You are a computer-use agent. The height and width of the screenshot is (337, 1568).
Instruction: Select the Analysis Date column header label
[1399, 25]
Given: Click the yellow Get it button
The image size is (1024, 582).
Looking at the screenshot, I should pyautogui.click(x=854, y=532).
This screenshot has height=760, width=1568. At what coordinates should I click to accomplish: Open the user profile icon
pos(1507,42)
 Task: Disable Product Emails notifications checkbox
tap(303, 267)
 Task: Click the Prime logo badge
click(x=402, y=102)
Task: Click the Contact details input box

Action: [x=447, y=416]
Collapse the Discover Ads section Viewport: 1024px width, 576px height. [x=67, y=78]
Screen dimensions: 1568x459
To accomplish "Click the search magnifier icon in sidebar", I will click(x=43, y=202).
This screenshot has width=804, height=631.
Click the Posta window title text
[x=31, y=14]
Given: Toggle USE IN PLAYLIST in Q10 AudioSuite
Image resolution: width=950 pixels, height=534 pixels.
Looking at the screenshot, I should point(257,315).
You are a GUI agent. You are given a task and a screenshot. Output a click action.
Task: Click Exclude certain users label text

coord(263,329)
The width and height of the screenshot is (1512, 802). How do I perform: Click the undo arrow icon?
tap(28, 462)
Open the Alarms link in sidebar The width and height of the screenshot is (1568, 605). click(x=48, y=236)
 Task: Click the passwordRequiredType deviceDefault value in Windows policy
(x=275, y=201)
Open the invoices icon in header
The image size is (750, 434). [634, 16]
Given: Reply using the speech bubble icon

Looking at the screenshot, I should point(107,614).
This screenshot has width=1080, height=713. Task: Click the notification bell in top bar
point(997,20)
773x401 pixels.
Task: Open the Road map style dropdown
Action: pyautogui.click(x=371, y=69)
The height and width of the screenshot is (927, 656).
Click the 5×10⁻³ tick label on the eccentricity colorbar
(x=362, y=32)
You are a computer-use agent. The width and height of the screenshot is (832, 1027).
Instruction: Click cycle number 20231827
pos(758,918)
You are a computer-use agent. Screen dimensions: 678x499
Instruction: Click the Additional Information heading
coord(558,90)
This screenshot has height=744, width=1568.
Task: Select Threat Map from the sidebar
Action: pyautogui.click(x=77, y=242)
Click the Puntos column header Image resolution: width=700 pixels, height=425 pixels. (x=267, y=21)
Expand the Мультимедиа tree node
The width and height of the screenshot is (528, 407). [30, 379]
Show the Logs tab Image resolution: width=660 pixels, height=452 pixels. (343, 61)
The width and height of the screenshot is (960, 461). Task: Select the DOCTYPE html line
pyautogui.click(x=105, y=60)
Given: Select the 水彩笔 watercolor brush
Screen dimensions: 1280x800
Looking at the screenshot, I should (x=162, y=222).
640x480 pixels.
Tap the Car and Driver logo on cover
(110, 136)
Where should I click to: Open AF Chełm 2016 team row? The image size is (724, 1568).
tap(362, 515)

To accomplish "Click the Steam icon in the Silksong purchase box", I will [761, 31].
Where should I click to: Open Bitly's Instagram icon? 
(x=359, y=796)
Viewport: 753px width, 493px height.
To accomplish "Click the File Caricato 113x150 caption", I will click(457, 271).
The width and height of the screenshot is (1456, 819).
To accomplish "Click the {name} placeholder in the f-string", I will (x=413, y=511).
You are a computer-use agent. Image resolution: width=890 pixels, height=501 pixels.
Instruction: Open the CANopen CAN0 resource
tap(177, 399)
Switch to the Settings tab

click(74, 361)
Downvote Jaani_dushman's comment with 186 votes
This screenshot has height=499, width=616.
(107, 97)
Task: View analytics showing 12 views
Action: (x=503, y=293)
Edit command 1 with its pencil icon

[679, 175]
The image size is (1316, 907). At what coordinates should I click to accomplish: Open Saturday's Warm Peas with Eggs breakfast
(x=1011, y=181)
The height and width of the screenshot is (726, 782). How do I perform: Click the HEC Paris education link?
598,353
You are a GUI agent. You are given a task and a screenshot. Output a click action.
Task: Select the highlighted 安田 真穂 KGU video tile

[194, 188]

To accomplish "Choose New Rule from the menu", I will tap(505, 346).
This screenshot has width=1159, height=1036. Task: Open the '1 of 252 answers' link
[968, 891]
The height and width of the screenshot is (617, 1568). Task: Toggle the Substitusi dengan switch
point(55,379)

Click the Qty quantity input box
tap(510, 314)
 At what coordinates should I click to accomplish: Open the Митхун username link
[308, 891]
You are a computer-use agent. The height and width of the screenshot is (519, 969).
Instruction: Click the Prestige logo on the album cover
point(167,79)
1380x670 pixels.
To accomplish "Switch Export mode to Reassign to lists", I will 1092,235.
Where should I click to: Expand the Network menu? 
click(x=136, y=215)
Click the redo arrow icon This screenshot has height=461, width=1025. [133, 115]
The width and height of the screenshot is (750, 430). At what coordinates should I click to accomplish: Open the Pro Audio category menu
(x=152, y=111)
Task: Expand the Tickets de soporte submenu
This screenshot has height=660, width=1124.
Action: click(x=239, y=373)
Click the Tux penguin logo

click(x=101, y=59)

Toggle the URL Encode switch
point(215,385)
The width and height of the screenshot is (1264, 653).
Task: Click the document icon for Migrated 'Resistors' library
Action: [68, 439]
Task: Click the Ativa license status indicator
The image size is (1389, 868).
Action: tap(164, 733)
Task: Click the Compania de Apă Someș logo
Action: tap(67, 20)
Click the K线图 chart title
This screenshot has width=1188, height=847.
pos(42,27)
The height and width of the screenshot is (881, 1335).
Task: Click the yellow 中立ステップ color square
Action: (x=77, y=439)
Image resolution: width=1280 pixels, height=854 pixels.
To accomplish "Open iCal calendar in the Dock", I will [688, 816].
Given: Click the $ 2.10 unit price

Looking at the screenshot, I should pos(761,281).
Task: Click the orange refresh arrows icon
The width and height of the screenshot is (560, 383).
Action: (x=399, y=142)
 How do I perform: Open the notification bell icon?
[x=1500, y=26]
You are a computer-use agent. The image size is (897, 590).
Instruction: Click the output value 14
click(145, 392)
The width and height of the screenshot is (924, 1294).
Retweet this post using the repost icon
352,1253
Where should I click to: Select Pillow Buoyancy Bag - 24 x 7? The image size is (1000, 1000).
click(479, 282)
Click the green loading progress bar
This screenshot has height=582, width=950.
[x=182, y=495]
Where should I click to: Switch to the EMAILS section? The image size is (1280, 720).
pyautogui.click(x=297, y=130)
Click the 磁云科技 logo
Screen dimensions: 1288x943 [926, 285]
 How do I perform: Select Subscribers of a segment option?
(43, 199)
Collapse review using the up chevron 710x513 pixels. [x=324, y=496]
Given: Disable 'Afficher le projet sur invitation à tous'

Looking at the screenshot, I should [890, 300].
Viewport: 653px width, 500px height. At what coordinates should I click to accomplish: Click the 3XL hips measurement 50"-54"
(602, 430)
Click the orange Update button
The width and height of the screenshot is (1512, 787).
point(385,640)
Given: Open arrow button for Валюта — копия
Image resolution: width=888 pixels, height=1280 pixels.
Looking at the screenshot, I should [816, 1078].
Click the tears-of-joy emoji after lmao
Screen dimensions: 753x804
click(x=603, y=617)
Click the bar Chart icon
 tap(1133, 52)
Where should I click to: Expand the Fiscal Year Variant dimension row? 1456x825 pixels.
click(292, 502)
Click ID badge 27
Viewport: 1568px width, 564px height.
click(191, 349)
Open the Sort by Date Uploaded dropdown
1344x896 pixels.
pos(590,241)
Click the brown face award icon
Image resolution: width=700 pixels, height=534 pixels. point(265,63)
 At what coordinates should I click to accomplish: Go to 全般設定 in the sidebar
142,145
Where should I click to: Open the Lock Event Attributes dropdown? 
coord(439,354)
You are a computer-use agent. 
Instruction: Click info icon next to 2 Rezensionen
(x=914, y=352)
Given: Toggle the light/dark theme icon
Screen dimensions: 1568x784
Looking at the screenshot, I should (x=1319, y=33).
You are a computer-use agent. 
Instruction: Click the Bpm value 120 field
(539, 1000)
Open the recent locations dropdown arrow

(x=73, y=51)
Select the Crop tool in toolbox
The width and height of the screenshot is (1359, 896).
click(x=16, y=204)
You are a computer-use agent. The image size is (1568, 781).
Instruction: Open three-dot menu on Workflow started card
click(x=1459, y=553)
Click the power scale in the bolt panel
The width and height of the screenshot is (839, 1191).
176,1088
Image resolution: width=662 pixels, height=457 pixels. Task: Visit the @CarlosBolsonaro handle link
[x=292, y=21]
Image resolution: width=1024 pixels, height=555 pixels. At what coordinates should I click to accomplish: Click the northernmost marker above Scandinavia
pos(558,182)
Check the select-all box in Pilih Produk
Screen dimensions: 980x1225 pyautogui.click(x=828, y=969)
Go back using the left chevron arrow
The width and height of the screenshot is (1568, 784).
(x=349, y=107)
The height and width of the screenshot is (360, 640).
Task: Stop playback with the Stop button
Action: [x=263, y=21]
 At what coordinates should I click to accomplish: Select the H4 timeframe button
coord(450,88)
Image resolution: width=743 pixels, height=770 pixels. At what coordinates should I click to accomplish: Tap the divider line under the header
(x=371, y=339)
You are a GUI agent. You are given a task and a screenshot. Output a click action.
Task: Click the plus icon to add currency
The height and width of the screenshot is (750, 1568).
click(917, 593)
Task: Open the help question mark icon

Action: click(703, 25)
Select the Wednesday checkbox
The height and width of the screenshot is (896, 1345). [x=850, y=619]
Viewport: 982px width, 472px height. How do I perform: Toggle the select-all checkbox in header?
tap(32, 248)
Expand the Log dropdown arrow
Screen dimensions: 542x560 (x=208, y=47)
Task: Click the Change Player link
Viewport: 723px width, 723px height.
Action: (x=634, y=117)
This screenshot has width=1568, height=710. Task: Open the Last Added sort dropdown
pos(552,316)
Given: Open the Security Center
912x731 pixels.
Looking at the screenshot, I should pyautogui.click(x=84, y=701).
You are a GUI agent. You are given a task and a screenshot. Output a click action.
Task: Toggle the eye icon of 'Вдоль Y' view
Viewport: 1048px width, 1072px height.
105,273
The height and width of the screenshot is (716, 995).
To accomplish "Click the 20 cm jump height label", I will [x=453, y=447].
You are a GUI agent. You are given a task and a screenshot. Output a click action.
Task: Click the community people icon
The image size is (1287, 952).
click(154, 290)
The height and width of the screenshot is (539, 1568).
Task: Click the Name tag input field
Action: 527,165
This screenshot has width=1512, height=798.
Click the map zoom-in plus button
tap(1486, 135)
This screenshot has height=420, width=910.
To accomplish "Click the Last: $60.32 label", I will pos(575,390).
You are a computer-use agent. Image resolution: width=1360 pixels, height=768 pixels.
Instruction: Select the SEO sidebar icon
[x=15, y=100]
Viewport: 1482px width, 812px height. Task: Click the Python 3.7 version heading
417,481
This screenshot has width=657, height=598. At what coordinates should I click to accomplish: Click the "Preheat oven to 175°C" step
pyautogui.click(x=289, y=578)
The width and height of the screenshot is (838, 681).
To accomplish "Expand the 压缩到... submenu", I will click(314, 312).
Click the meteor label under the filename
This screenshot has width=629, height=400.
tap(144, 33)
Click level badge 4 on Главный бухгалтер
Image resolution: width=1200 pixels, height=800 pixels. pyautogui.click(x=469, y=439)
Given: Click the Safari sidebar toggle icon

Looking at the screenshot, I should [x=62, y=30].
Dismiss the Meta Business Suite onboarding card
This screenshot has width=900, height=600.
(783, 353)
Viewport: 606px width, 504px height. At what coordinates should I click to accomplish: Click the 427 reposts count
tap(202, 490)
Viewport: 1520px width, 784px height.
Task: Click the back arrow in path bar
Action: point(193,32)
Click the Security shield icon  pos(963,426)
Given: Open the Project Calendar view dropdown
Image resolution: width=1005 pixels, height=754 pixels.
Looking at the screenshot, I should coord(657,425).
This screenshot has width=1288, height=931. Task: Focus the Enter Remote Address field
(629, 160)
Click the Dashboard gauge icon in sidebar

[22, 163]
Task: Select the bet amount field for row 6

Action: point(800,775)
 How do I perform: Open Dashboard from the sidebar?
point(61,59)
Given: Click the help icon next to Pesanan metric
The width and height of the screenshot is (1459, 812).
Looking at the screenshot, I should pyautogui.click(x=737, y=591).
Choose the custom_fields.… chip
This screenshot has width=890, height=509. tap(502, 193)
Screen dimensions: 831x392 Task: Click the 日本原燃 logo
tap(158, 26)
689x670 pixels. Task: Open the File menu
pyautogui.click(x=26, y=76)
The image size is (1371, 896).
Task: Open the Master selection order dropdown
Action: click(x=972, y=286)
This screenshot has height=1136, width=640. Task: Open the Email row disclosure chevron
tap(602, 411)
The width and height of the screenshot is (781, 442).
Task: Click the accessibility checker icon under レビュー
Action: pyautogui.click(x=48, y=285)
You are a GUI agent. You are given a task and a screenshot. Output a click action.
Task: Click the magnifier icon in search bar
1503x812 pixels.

What the task requires
Only the lines above starting at the line that holds "Viewport: 723px width, 723px height." and ending at the line that holds "Task: Toggle the eye icon of 'Вдоль Y' view" are to be repeated, exactly and in full.

Solution for this task
Viewport: 723px width, 723px height.
Action: (x=634, y=117)
This screenshot has width=1568, height=710. Task: Open the Last Added sort dropdown
pos(552,316)
Given: Open the Security Center
912x731 pixels.
Looking at the screenshot, I should pyautogui.click(x=84, y=701).
You are a GUI agent. You are given a task and a screenshot. Output a click action.
Task: Toggle the eye icon of 'Вдоль Y' view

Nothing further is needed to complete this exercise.